Judge rules AGAINST OWS

It's a privately owned public space. Huh? Only in New York. Is it private or public property? Come on New York,get it together. SHEEESH!
 
Yea New York is a very confused place. Zucotti Park is a privately owned public space. It's pretty confusing and stupid. The owners of the park are required by law to keep the park open 24/7 to the public. But they have the right to set up rules on how the park can be used. These owners have become very concerned with the poor sanitary conditions at the park. Therefore they have decided to ban all tents and camping equipment. They will also now require the protesters to use proper sanitation procedures. These owners have actually been very reasonable throughout this whole thing. Their main concern is keeping the park clean and undamaged. And that's why this ruling went down this way. I think it was a fair ruling.
 
It's a privately owned public space. Huh? Only in New York. Is it private or public property? Come on New York,get it together. SHEEESH!

Privately Owned Public Space - New York City Department of City Planning

See the attached. The POPS program allows builders to exceed building height limits by trading for space near ground level. The ground level space is public access, but maintained and controlled by the private owner.

Most of these are simply plazas with benches, and some plants, but some are more complex. One property owner added seating on the roof of a smaller building of thier property, another added a plaza in a skylight covered sublevel, and even added resturant kiosks for people to have lunch. For a while there was a guy playing piano for tips (yes, they had a grand piano in the space)

Most of them are used by workers in NYC for lunch, breaks, etc.
 

That seems to be the general idea of the more radical members of the group. Hopefully they wont actually make attempts. They are trying to make the Judge's life a living hell though. Seriously messed up people.
 
Judge rules against Occupy Wall Street encampment - Yahoo! News

The politics of it likely kept it from happening sooner.

In Clark v. Community for Creative Non-Violence (1984), the Court ruled that a content-neutral regulation prohibiting sleeping in Washington, DC parks was not a violation of the First Amendment and was narrowly focused on a substantial governmental interest: keeping parks ‘clean’ and ‘intact.’
 
BTW This likely wont be the final ruling against them.

I agree. This is going to be appealed. I think it's going to be an interesting legal showdown. I thought the initial ruling was a little odd, viewing the park as a strictly private area. That's when I did a little more digging and now understand a little better the dual nature of the park. At the same time, I think the latest ruling, at least what little I know about it, is also a little odd. I can't think of any kind of precedent that puts any kind of time limit on people's first amendment rights. So, as this works its way up the appellate ladder it seems a new precedent is inevitable either way, either affirming or rejecting that the government can put a time limit upon first amendment rights.

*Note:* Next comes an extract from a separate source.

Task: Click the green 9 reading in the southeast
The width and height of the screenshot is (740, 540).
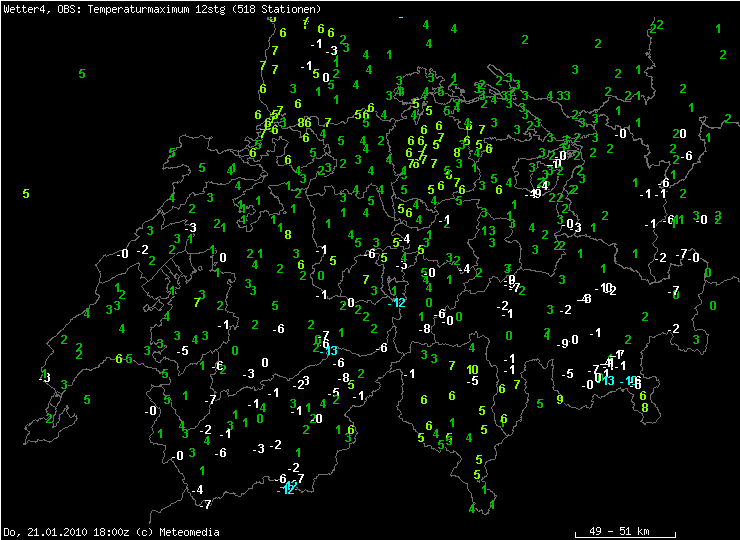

I have a feeling this will go all the way to the SCOTUS. The state supreme court will become instrumental in laying out the definition of the park's status regarding it's dual public/private status and the government's jurisdiction over it versus the private ownership's jurisdiction to expel individuals. And the federal Supreme Court will decide whether the first amendment does indeed have time limits or not.
 
I have a feeling this will go all the way to the SCOTUS. The state supreme court will become instrumental in laying out the definition of the park's status regarding it's dual public/private status and the government's jurisdiction over it versus the private ownership's jurisdiction to expel individuals. And the federal Supreme Court will decide whether the first amendment does indeed have time limits or not.
The Court already ruled – see post 9.

This issue is: does the City have a compelling governmental interest, and the situation with OWS is almost identical to that of Clark. Obviously a private property owner is not subject to First Amendment restrictions, and if determined public property the Clark precedent is on point.

The people have the right to peaceably assemble, but no right is absolute and government is allowed to place reasonable restrictions on a given right. In the OWS case the regulation is content-neutral, singles out no specific group, and the City’s desire to keep the parks in good condition is reasonable.

The long-term ‘occupation’ of a given public or private venue is clearly not protected free-speech.